ONE, NOT DONE

   

IMG_2192.jpg

   Over 250,000 anterior cruciate ligament (ACL) injuries occur in young, active individuals each year in the United States. 1,2 Highest- risk populations include athletes participating in pivoting and cutting sports, adolescent athletes, and female atheltes.3 ACL reconstruction (ACLR) is the standard treatment of choice, with approximately 90% of patients going on to surgery. 3 The goal of surgery is to restore appropriate knee joint function and functional stability, in order to allow for return to pre-injury activity. 4 However, even after a rigorous rehabilitation program, incidence of secondary ACL injury (same leg or opposite leg) have been reported to range form 6% 5,6 to 29.5% 7 within 24 months of the time to return to sport.

However, even after a rigorous rehabilitation program, incidence of secondary ACL injury (same leg or opposite leg) have been reported to range form 6% 5,6 to 29.5% 7 within 24 months of the time to return to sport.

    As both a strength coach and rehabilitation practitioner I have seen numerous athletes that were returned to sport before they were truly ready.
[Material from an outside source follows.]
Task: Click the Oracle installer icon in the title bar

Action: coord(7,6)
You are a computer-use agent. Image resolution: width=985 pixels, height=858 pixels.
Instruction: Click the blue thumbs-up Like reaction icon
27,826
The current outcome measures that are evaluated for return to sport criteria do not take into account the overall quality and compensatory movements that are seen in ACLR patients.  Recent studies have shown that neuromuscular and biomechanical patterns lead to poor movement quality that can last for up to 2 years following ACLR7, 8 and have been found to lead to reinjures.  Normal strength recovery after ACLR does not translate to the appropriate neuromuscular control needed for athletic endeavors.9, 10 Proper neuromuscular control is achieved by the balance of adequate strength, mobility, kinesthetic awareness (awareness of position in space), joint mechanics, and adaptive motor control strategies. 9   

The current outcome measures that are evaluated for return to sport criteria do not take into account the overall quality and compensatory movements that are seen in ACLR patients.

    Even after athletes are cleared to return to sport, deficits in neuromuscular control are evident. 9,10,11,12. These deficits have been shown to be highly predictive of the risk of secondary injury.11 Four predictive biomechanical factors have been identified: (1) inward rotation of the uninvolved limb at landing, (2) increased inward and outward horizontal motion of the knee during landing, (3) landing with decreased knee flexion, (4) and increased trunk motion. 11 These four factors have been shown to predict a second ACL injury 88% of the time when present.11  

 Even after athletes are cleared to return to sport, deficits in neuromuscular control are evident.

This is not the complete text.